§ Entries for locating words and elements
-- BEGIN --

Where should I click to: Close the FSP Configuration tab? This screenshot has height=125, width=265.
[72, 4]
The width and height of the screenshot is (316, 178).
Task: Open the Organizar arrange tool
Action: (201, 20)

-- END --

Render the lines above as a Markdown table with two columns, No. and Line, giving each row a number and leaving out any blank lines.

| No. | Line |
|---|---|
| 1 | Where should I click to: Close the FSP Configuration tab? This screenshot has height=125, width=265. |
| 2 | [72, 4] |
| 3 | The width and height of the screenshot is (316, 178). |
| 4 | Task: Open the Organizar arrange tool |
| 5 | Action: (201, 20) |